How to Start Investing in the Market

By Lili

Only 55% of Americans own stocks, either via a private investment account or a retirement account. If you’re part of the 45% that don’t have stock because of the intimidation factor, let’s try to remove that right now! 
How to Start Investing in the Market

At Lili (available on iOS and Android), we help freelancers like you save money on your taxes and on banking fees. So what can you do with that extra cash? One option is to invest it in the stock market. It is not nearly as complicated as it sounds, but remember, investing always comes with risk, so the common wisdom says that one should only invest money they’re willing to lose. Ready to get started? First thing’s first: what can you buy and where can you buy it?


Equity (AKA Stocks)

When they go public, companies issue a certain amount of shares (aka stocks). The public can then purchase those stocks from the companies directly, at the price set in their Initial Public Offering (IPO).
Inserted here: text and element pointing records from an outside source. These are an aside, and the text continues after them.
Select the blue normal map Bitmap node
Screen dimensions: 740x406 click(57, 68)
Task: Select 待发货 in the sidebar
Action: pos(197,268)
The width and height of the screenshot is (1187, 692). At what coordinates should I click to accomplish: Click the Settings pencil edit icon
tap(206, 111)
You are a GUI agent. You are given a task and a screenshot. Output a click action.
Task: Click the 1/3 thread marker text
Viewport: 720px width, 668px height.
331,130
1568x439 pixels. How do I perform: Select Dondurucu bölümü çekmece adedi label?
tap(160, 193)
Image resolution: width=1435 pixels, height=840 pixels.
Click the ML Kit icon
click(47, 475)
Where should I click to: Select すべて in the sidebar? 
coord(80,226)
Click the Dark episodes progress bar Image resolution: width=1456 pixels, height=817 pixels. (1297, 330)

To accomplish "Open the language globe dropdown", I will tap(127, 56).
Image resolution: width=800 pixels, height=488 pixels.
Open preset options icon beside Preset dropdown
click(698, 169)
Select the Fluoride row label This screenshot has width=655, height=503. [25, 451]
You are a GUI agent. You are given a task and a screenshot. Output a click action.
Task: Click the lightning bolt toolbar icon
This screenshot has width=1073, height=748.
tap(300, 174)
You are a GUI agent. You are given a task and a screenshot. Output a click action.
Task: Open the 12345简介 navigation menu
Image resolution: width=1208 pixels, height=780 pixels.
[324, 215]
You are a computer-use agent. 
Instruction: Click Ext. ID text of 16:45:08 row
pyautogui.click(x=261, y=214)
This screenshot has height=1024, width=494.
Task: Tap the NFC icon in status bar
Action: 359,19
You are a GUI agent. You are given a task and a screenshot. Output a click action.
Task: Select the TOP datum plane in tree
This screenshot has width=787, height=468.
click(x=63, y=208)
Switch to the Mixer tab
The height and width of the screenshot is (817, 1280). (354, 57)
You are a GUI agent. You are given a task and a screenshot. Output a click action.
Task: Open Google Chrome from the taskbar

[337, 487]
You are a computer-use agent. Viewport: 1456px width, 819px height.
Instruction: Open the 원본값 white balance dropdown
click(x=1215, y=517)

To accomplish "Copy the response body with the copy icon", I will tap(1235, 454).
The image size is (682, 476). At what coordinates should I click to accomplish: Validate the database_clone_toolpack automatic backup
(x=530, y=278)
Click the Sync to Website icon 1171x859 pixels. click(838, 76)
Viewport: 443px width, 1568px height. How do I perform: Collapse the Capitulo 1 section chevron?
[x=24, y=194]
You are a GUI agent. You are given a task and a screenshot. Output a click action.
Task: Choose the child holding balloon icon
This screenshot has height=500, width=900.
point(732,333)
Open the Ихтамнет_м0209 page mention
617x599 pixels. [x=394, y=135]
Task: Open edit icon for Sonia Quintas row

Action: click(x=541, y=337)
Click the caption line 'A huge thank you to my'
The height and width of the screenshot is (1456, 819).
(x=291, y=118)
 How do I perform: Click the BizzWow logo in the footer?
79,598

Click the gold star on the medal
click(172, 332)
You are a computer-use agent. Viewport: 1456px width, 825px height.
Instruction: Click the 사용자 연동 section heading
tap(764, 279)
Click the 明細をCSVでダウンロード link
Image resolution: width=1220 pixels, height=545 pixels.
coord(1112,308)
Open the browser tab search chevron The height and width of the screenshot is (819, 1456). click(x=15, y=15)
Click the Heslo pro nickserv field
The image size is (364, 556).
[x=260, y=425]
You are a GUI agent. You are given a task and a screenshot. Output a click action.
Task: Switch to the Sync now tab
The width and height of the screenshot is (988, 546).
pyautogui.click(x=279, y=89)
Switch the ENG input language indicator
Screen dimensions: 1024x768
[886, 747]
After this initial stage, people start trading these stocks amongst themselves, in the secondary market. If a stock is in high demand, prices go up and vice-versa. Owning stock at a company means you usually receive intermittent dividends (your share of the company’s profit) until you decide to sell your shares. Dividends are not guaranteed, but it improves the attractiveness of owning stock.


Bonds

A bond is similar to a loan: you purchase it for a specific amount of time with a fixed interest rate. Bonds are often issued by governments, companies or other entities to finance projects. Except if the company defaults, bonds are usually considered a safe investment as you’re likely to get all your money back if you keep it all the way to the maturity date and you receive extra $$ through the interest rate. In the unlikely event of a default, bondholders also maintain priority over stockholders in receiving recovered funds.


ETF (
Exchange Trade Funds)

An ETF is a financial product that typically combines stocks from different companies within the same sector. So if you think a certain sector has growth potential (like reusable energy or Fintech), but don’t want to pick a specific company, ETFs are an easy option to invest.


Mutual Funds

Mutual Funds are similar to ETFs in the sense that they’re also a combination of several equities. But whereas an ETF is available to everyone, each investment bank manages its own mutual funds (ie: Vanguard gives you access to Vanguard Mutual Funds, TD to TD Mutual Funds…) They usually have a higher price point and you pay a fee to the investment bank, because they’re actively managing it, constantly making changes to the fund to adapt to market movements.


How to get started?

You can open an account with any of the investment banks around. Just Google; “Investment bank near me.” Some of them are now commission free, meaning they don’t charge you when you buy or sell stocks. Then trade away! Another perhaps simpler option is to open an account with a Fintech company like Acorns, CashApp or Robinhood which do the heavy lifting for you and let you invest with as little as $1.


If you want to learn more about your options and really dig into this topic,
investopedia.com is a great resource.

 

Disclaimer: This blog is for informational purposes only and shouldn’t be interpreted as financial advice.